## Problem to solve
Return, exactly and in full, the lines of the records below starting at the one with "This screenshot has height=1515, width=2408." and ending at the one with "Select the hold note tool", and no other lines.
----- Working data -----
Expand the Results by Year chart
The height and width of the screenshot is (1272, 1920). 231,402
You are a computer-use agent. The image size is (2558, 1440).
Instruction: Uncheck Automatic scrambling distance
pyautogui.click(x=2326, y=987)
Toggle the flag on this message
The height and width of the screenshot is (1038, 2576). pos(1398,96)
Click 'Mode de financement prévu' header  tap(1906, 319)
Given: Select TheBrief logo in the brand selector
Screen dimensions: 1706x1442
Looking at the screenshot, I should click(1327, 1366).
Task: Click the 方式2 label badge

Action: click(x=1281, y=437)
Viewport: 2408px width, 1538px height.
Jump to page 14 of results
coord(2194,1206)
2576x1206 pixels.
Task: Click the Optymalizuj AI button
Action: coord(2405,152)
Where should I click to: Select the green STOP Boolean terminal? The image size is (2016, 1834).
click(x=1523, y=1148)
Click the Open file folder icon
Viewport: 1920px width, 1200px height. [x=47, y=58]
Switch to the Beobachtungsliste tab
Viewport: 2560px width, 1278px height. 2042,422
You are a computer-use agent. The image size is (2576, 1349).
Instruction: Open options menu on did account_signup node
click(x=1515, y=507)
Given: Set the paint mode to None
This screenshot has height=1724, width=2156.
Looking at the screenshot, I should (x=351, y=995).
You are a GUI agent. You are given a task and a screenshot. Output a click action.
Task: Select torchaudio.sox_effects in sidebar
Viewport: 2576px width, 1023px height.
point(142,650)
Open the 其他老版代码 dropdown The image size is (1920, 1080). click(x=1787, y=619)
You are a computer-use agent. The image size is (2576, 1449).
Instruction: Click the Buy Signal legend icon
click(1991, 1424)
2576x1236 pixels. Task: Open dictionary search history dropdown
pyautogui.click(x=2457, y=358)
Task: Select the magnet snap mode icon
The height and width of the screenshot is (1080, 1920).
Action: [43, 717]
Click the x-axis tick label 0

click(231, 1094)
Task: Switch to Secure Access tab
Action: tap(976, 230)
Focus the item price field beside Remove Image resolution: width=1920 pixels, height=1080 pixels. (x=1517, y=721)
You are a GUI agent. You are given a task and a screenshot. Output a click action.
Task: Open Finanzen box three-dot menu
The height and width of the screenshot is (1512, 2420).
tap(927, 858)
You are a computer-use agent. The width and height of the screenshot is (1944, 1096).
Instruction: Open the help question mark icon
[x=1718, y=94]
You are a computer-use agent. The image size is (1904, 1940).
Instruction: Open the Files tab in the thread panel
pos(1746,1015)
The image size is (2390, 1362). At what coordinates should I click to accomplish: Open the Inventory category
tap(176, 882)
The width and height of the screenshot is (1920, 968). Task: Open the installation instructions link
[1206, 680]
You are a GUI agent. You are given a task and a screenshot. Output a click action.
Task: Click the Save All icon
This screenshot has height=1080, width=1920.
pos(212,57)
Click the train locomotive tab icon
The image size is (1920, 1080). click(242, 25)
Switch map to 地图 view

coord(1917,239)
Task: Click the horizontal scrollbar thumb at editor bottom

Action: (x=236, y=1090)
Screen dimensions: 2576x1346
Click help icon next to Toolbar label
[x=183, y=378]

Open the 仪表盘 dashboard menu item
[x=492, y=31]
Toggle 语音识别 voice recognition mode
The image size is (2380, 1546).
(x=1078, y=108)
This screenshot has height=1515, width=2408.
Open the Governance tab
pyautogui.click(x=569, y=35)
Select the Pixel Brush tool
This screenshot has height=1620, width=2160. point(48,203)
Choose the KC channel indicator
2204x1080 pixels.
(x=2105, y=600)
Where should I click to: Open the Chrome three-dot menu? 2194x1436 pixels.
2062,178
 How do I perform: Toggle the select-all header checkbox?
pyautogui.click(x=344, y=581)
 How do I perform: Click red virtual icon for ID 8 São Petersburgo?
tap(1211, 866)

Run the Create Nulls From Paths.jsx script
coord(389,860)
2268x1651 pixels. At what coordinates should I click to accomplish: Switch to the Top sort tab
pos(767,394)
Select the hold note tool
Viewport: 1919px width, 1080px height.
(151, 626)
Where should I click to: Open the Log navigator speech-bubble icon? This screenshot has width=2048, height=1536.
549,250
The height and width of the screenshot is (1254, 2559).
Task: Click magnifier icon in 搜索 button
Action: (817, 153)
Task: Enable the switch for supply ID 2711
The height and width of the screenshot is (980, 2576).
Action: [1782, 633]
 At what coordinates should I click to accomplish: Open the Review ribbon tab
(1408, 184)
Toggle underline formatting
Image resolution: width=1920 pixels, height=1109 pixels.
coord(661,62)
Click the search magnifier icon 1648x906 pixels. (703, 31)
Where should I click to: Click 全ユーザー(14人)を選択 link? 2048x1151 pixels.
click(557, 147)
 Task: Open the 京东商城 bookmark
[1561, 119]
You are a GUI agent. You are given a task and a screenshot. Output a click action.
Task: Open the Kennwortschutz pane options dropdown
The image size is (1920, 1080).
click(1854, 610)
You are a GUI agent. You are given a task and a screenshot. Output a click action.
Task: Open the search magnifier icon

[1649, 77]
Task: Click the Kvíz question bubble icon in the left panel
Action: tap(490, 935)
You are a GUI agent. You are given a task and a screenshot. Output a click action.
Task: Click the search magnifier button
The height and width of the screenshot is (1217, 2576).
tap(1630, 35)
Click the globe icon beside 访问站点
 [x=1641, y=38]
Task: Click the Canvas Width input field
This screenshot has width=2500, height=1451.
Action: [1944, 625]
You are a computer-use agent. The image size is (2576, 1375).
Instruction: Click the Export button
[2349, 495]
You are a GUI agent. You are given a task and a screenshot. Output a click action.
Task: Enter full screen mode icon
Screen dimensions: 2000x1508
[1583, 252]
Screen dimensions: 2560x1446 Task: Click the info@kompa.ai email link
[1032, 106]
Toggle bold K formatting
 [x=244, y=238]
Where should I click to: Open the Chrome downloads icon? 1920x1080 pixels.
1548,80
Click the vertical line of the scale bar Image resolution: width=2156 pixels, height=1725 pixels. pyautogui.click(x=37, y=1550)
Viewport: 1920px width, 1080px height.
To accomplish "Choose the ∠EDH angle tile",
-----
## Task result
This screenshot has height=1515, width=2408.
Open the Governance tab
pyautogui.click(x=569, y=35)
Select the Pixel Brush tool
This screenshot has height=1620, width=2160. point(48,203)
Choose the KC channel indicator
2204x1080 pixels.
(x=2105, y=600)
Where should I click to: Open the Chrome three-dot menu? 2194x1436 pixels.
2062,178
 How do I perform: Toggle the select-all header checkbox?
pyautogui.click(x=344, y=581)
 How do I perform: Click red virtual icon for ID 8 São Petersburgo?
tap(1211, 866)

Run the Create Nulls From Paths.jsx script
coord(389,860)
2268x1651 pixels. At what coordinates should I click to accomplish: Switch to the Top sort tab
pos(767,394)
Select the hold note tool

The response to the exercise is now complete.